In fact, a metaphor isn't like anything at all.
It just is.
Being thus, it's plain to see that a metaphor can be anything at all, provided it isn't like anything else.
Which means, contrarily, that a metaphor can be a simile, but a simile can never be a metaphor.
You can have a simile used metaphorically in which case it is a metaphor and not like a simile at all.
You can't have a metaphor used like a simile; because it would then be a simile which is not a metaphor.
Got it? Good.
Moving on.
A metaphor can also be another metaphor as long as it resists the temptation to be like another metaphor.
A metaphor that is a metaphor for another metaphor is, itself, a meta-metaphor, but this does not mean that the meta-metaphor is like like the metaphor for which it is metaphorically representing.
It does mean that the meta-metaphor is a representation of the is which the metaphor it represents is representing metaphorically.
It is entirely possible, even given these parameters, that a metaphor could like something else.
A metaphor could even like a simile or another metaphor; it could not, however, like being like a simile or another metaphor.

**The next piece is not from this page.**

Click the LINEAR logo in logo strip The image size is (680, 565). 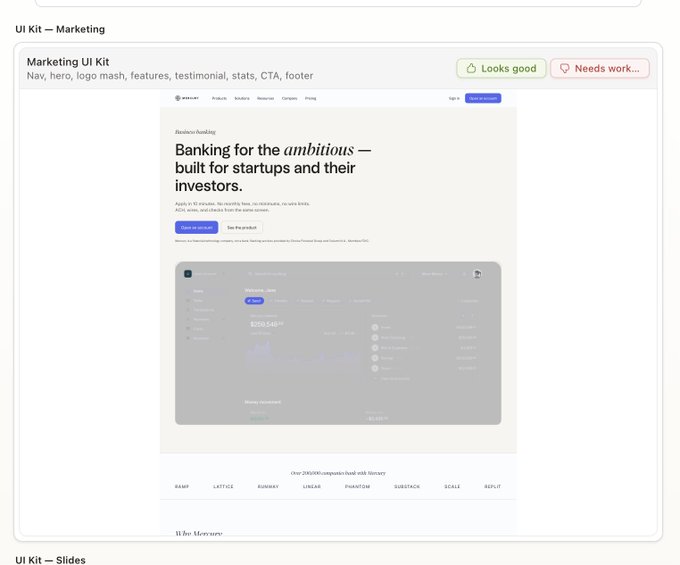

You could have a metaphor that liked a metaphor that was a metaphor for liking something else.
You could even have a metaphor that liked a simile that was like liking something else entirely.
It is even possible to have a metaphor that like-liked a simile in a junior high sort of way; provided that the metaphor didn't like-like the simile like another metaphor did, because this would lead to fisticuffs and unclear literary distinctions.
Fighting among metaphors would be rare, of course. They are generally a likable bunch. Personally, I've never met a metaphor that I didn't like.
Metaphors, in that way, are unlike similes. Similes are like those jerks who always like to pretend that they like each other, like the phonies they like to be like.
As if.
2 comments:
I've always suspected that a metaphor is not as simile-like as a simile, but it's similar.
Your suspections were correct, Shoi, as always.